13. In my view, serious charges of misbehaviour with superior officers, disobeying the orders of the superior officers and unauthorised absence from duty are levelled against the petitioner and looking to the entire evidence on record including the reply to the charge-sheet given by the petitioner, the Inquiry Officer has given a clear finding. Thereafter a show cause notice was issued and afterwards the order of dismissal has been passed. The appellate authority has also reduced the punishment from dismissal to removal. Thereafter, the matter was heard by Civil Service Tribunal which is a quasi judicial authority. The Tribunal has considered the entire evidence on record and the Tribunal came to the conclusion that the petitioner was guilty of the charges levelled against him. The learned counsel for the petitioner has not been able to point out any error apparent on the face of the record. There is no violation of principle of natural justice. The Inquiry Officer as well as the Tribunal has considered all material in this behalf. The charges levelled against the petitioner are very serious charges. The appellate authority as well as the Tribunal has given cogent and convincing reasons and therefore this court under Articles 226/227 of the Constitution has a very limited jurisdiction in view of the judgement of the Hon'ble Supreme Court in the case of RAE BARELI KSHETRIYA GRAMIN BANK (supra), OM KUMAR AND OTHERS (supra), STATE OF HARYANA (supra). Hence I am not inclined to interfere with the concurrent findings of facts arrived at by the appellate authority as well as the Tribunal. I do not find any substance in the contentions raised by the learned counsel for the petitioner. On the other hand, there is a considerable force in the submissions made by the learned A.G.P. It is no doubt true that the learned counsel for the petitioner has very ably argued the matter but he has not been able to point out any error apparent on the face of the record and therefore I am not able to persuade myself to accept the contentions raised by him.
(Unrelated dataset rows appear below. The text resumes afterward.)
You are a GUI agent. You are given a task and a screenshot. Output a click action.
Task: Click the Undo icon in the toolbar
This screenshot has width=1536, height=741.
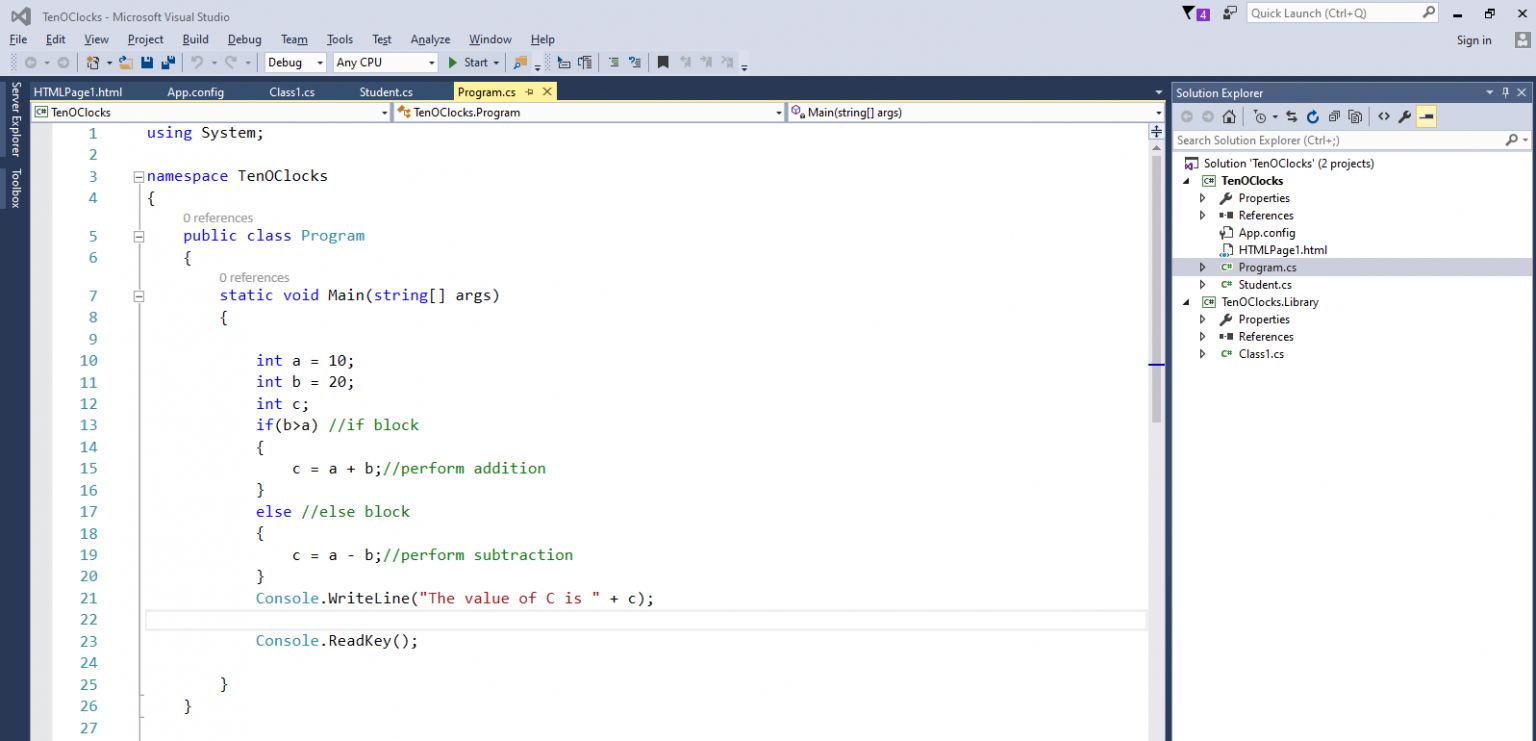196,62
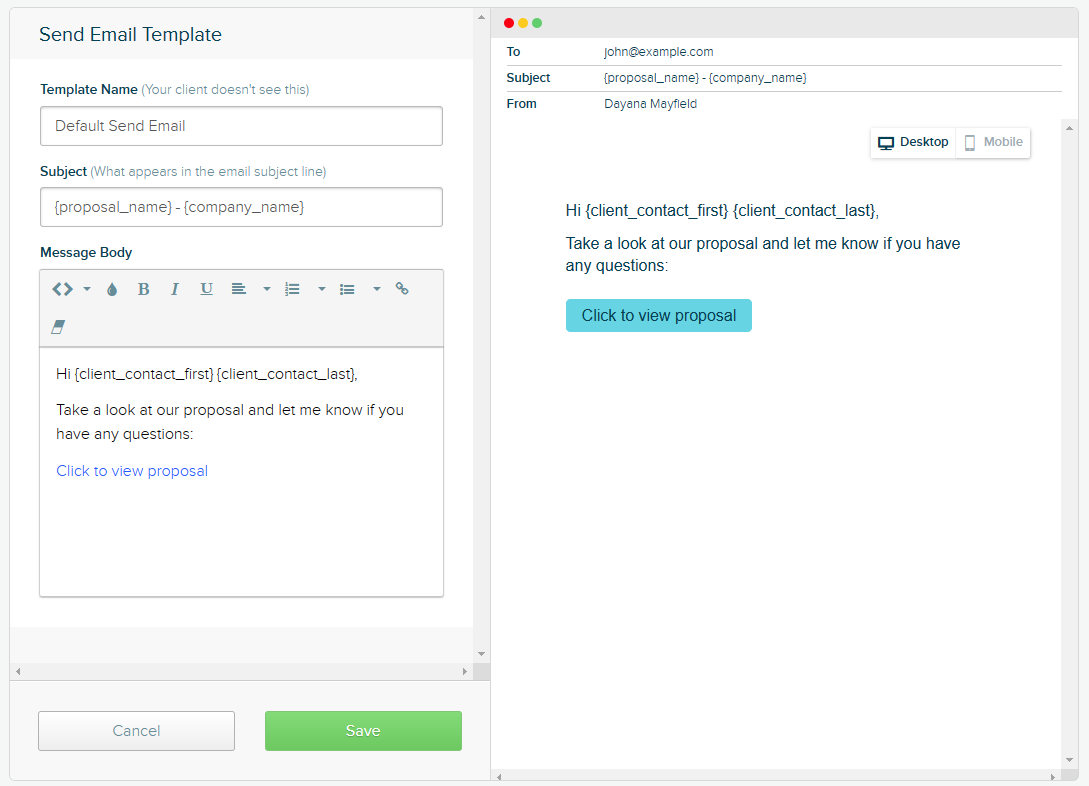Click the Template Name input field

(x=240, y=126)
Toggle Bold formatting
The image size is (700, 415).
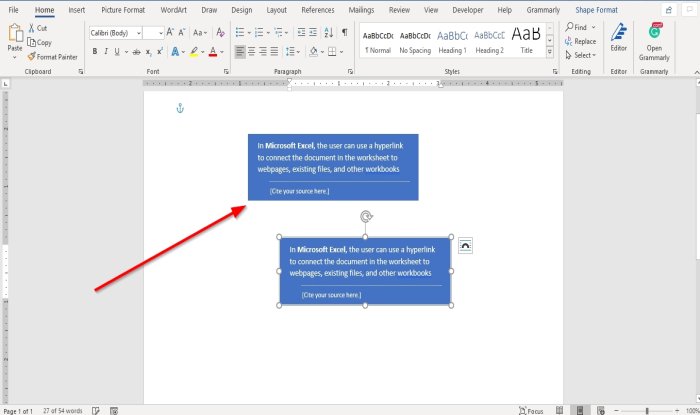[94, 50]
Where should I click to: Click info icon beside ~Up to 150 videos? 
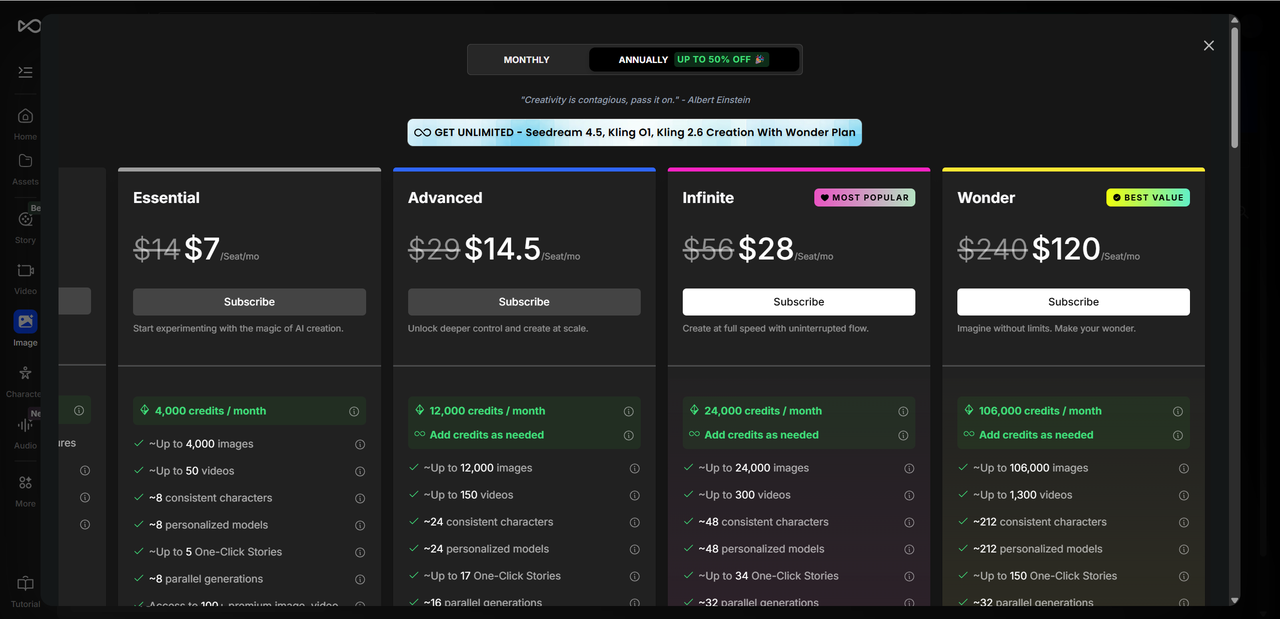click(634, 495)
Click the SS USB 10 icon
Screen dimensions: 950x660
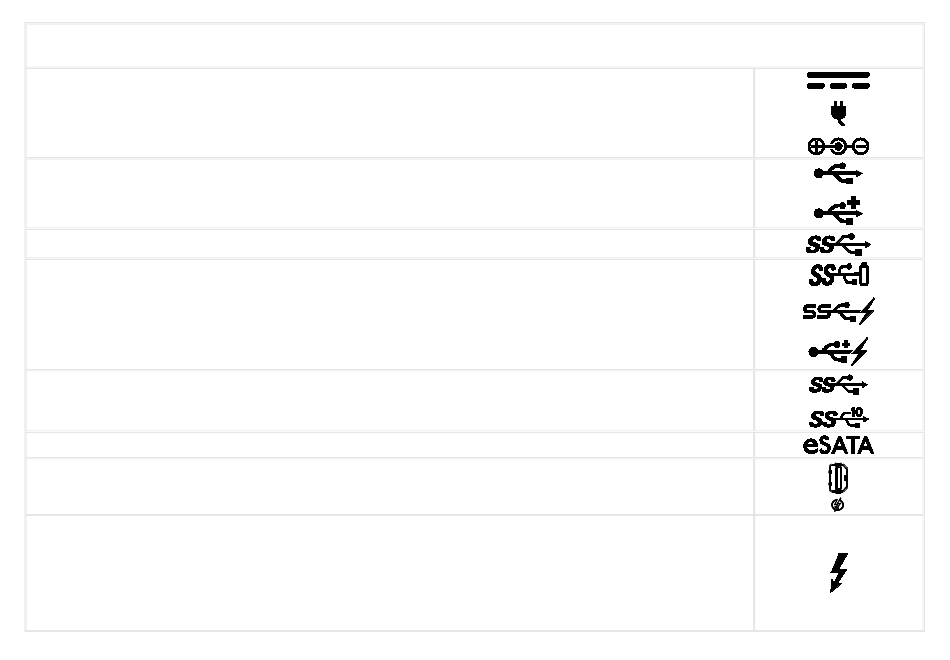(839, 418)
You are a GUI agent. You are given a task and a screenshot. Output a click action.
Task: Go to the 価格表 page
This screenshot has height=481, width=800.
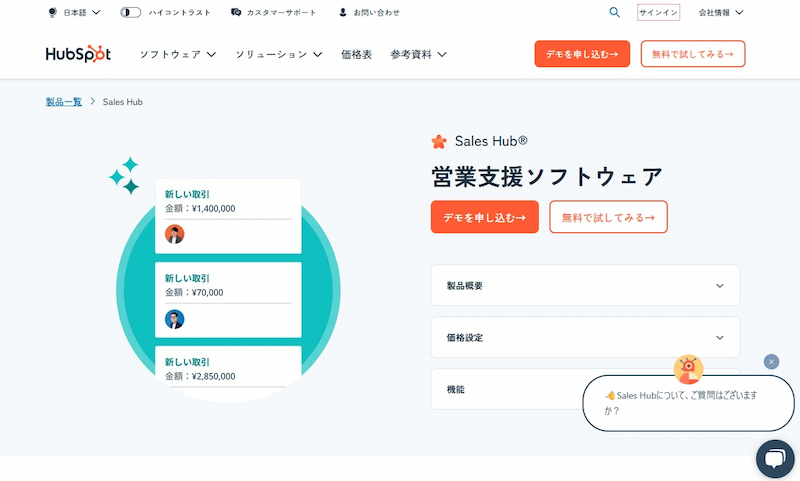[x=356, y=54]
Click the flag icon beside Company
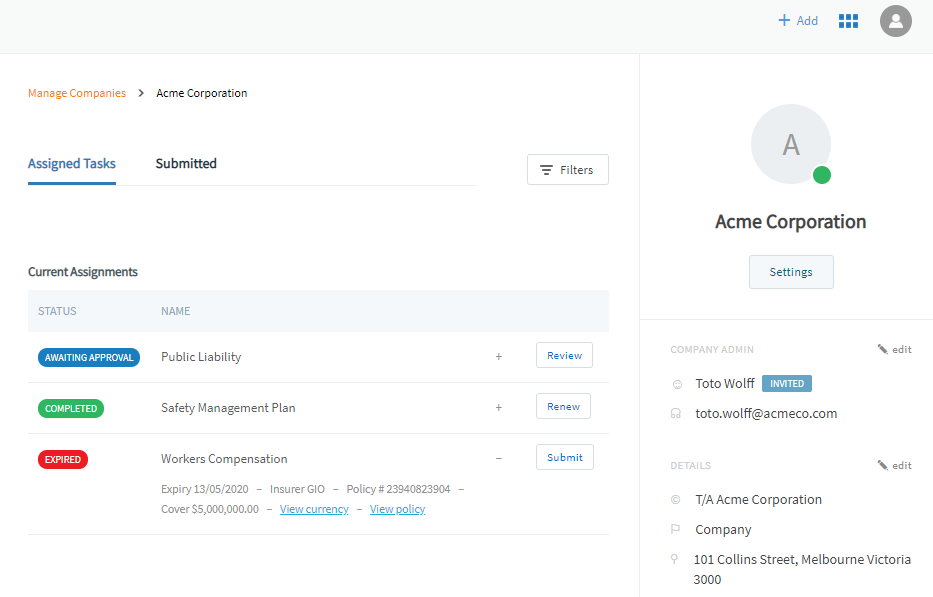933x597 pixels. click(x=676, y=530)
On the other hand, I am prepared to accept the submissions made by the learned A.G.P. who has also very ably argued. There is considerable force in it. In short, there is no substance in the petition and therefore it requires to be rejected.
14. In my view the order of dismissal is quite proportionate to the charges levelled against the petitioner and therefore the petition is liable to be rejected. It is accordingly rejected. Rule is discharged with no order as to costs.